CHECK YOUR UNDERSTANDING:
1 > In the Superman discussion, copy the stretch from "IIRC I head" through "Silver Age story." word for word.
2 > According to the Superman discussion, why did the plant story have to come from the Silver Age? Answer in one to three sentences.

EXTRACT:

IIRC I head something in a discussion of whether Superman kills or not, that there was a golden or silver age story where Superman (or Supergirl not sure which) killed some aggressive sentinent plant beings with white kryptonite, and thus he was “a killer”. Anyone remember this story?

Not off hand, but the the Golden Age Superman didn’t have the “code” against killing (although I can’t think of a single time when he did kill, unless you count maybe the Anti-Monitor), but the Golden Age Superman didn’t have White K either, so it had to be a Silver Age story.

In the Silver Age, Superman had an…< cough >…odd definition of “alive” (it was consistant though). Does it have a heartbeat? If so, it’s “alive”. So Braniac, a superintelligent self-aware robot (think of Marvel’s “Vision” character) is not alive. Nor would evil plant beings and are thus OK to “destroy” (the word used in place of “kill”). But give it a heartbeat (and in most cases intelligence–Superman wasn’t a vegetarian) and he can’t kill it.

DATA SHOWN:

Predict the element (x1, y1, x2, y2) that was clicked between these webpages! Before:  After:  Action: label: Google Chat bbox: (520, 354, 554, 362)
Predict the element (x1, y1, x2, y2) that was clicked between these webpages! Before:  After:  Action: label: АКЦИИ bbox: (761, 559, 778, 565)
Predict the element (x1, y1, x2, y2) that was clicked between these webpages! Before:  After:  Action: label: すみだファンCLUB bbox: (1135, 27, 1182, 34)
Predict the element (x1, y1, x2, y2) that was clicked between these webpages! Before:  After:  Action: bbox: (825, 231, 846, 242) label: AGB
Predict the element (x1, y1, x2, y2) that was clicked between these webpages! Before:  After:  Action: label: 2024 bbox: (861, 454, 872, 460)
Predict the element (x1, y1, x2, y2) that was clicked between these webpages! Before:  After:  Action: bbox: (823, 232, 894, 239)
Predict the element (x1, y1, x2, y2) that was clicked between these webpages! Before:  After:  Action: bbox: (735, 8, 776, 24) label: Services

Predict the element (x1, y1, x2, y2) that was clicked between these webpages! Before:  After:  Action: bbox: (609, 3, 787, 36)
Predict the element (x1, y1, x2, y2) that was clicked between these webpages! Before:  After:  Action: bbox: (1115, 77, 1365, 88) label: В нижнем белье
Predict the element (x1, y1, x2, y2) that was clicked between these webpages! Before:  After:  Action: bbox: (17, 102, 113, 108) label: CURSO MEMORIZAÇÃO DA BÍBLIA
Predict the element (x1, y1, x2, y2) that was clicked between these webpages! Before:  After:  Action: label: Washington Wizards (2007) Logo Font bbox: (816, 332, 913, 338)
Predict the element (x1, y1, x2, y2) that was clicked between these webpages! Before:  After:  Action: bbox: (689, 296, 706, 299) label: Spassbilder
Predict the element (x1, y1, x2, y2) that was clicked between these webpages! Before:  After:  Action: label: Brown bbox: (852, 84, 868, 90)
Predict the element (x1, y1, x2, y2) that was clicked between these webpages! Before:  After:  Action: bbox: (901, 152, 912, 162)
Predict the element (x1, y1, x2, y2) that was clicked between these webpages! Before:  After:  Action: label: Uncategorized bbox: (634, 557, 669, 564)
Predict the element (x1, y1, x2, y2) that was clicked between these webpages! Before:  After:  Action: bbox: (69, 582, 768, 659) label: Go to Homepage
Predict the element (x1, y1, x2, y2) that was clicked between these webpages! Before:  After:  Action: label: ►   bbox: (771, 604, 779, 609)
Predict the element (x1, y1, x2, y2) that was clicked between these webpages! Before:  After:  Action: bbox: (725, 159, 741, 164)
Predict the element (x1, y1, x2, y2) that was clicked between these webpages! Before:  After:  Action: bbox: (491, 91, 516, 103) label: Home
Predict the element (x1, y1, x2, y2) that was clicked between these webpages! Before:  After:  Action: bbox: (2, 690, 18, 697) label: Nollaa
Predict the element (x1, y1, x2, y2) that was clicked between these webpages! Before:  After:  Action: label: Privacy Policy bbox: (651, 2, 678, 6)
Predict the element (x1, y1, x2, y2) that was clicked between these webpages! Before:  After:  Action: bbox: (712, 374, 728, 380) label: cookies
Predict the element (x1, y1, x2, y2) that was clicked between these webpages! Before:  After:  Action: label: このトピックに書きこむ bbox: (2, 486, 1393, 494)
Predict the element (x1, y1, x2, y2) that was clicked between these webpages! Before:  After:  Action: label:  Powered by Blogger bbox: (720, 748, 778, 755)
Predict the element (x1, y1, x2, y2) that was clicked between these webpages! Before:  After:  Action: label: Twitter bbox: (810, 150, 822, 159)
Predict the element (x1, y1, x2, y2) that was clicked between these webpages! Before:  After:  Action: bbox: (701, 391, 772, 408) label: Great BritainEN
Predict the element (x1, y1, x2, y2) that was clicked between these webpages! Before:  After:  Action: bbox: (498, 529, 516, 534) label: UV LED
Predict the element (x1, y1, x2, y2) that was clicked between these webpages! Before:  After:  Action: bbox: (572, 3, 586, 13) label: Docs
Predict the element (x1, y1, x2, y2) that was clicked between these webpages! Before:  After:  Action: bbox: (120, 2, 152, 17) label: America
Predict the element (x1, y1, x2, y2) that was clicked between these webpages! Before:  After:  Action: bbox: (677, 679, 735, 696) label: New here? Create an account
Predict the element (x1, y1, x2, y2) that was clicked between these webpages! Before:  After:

SOLUTIONS:
1 >
IIRC I head something in a discussion of whether Superman kills or not, that there was a golden or silver age story where Superman (or Supergirl not sure which) killed some aggressive sentinent plant beings with white kryptonite, and thus he was “a killer”. Anyone remember this story?

Not off hand, but the the Golden Age Superman didn’t have the “code” against killing (although I can’t think of a single time when he did kill, unless you count maybe the Anti-Monitor), but the Golden Age Superman didn’t have White K either, so it had to be a Silver Age story.

2 > The Golden Age Superman didn't have white kryptonite. A story where he used it against the plant beings must therefore have been a Silver Age story.